Once the data sets are import into memory, we can continue the process with geneHapR. There are three small steps in data processing. First, we calculate haplotype result (an object of hapResult class) from VCF (object of vcfR class) or DNA Sequences (object of DNAStringSet class). Next, we summarize the hap result (generate an object of hapSummary class) into a shorter table. Finally, we compute the haplo network (generate an object of haploNet class) from summarized haplotpe result (suggest with accession groups information).

Finally, we can visualize and export the results.

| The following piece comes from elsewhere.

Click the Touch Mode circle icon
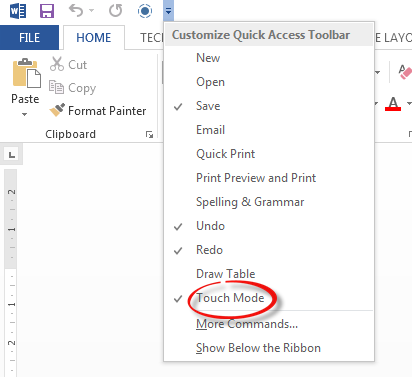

Display variants on gene model with R base graphics package takes an object of hapSummary class and an object of Granges class contains genome annotations. . Visualization of hapTable with ggplot2 package takes an object of hapSummary class. HapNet Visualization with R base graphics package takes an object of haploNet class. Visualization of association between hap and phenotype with ggplot2 package takes an object of hapResult class and an object of data.frame contains phenotype data. Certainly, the user is able to make some modifications to the plots with command of ggplot2 or R base graphics packages.

Note that the hap results (object of hapResult and hapSummary class) are able to export to drive or import from drive by write.hap() or import_hap().